Ray Dalio, one of the few macro mavens worth listening to, recently came out with his 2012 Q2 letter to investors.
On an interconnected global economy:
"The breadth of this slowdown creates a dangerous dynamic
because, given the inter-connectedness of economies and capital flows,
one country's decline tends to reinforce another's, making a
self-reinforcing global decline more likely and a reversal more
difficult to produce."
If China is truly slowing down it's important to think about how this affects the price of commodities and similar inputs to the Chinese economy. How will that affect export countries of those goods?
On Stocks:
"The recent deterioration in
global financial conditions and growth rates will certainly be a
headwind to top-line revenue growth, but companies still retain plenty
of ability to protect their operating margins and profitability by
keeping labor costs down (given labor market slack and labor market
competition from emerging markets). Yet the markets are currently pricing in the worst real earnings growth rate in a 100 years. To further exemplify, the dividend yield of US non-financial corporations is higher than the yield on US Government notes, something that has only happened once in the past 50 years,
during the peak of the 2008 credit crisis. And this is now occurring in
an environment in which companies have abundant liquidity to cover
their dividends."
I interpret that as a positive sign for stocks and their relative cheapness, especially large-cap companies with diversified geographic footprints and pricing power.

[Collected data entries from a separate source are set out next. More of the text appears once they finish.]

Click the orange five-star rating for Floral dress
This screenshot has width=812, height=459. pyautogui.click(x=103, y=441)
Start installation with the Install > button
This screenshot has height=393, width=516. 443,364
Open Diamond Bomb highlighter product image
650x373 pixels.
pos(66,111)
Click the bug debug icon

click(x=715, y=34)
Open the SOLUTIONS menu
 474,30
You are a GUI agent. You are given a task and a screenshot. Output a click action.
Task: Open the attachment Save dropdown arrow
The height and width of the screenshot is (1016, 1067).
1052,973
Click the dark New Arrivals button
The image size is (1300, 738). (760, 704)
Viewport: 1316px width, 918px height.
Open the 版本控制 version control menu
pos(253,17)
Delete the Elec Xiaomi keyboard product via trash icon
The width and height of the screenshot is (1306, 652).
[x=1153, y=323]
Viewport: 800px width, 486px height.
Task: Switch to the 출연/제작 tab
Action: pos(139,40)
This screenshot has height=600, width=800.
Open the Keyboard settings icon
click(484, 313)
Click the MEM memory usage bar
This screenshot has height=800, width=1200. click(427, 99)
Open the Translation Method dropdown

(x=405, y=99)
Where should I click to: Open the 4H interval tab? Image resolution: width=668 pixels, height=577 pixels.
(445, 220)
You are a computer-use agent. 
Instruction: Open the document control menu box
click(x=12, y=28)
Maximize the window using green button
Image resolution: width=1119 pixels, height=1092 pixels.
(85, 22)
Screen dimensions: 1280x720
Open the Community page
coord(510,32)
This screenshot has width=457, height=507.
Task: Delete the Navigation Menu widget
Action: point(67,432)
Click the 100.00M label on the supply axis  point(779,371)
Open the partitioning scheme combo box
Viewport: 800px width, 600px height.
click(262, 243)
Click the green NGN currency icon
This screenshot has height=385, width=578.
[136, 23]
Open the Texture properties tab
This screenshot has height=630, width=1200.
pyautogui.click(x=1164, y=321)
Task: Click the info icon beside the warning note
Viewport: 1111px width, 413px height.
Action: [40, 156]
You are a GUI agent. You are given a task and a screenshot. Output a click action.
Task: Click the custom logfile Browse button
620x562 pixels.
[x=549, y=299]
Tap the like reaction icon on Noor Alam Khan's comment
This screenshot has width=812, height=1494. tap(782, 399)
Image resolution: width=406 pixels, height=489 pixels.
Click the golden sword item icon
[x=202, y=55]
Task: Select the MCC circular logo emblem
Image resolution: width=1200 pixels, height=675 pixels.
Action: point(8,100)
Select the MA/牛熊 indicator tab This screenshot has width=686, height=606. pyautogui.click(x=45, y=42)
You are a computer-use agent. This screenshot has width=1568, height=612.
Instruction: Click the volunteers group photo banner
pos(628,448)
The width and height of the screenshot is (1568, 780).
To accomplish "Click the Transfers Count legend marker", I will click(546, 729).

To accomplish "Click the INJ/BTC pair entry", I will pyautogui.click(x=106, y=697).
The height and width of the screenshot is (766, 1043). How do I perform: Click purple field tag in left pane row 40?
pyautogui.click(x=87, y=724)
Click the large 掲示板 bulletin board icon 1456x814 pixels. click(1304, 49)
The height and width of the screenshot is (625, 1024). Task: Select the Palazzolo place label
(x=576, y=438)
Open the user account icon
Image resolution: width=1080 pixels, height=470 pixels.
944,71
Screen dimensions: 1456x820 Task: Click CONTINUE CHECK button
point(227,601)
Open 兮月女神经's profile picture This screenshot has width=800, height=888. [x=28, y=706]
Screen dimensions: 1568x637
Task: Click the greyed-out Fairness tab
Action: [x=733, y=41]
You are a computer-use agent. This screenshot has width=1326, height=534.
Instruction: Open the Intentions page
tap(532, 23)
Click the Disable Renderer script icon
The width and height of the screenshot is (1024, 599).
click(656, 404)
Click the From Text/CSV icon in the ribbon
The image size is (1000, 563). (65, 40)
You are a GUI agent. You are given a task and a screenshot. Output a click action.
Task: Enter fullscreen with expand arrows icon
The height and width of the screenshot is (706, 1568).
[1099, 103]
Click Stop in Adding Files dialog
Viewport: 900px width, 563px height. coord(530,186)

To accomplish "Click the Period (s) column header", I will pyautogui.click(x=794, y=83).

As far as labor costs goes, many companies have resorted to keeping people on as 'freelance' or 'independent contractors'. This keeps the employer's cost down, because typically that arrangement does not provide benefits. Since so many companies have wrung out excess costs in their models because they had to in this environment to stay profitable, it is unlikely that they would reinstate the benefits and extra employer costs anytime soon. I'm not saying that's a good thing for quality of life, but from a business standpoint it makes sense. So many folks are happy just to be employed at all, that they don't feel they are in a position to push back too much right now to reclaim those benefits.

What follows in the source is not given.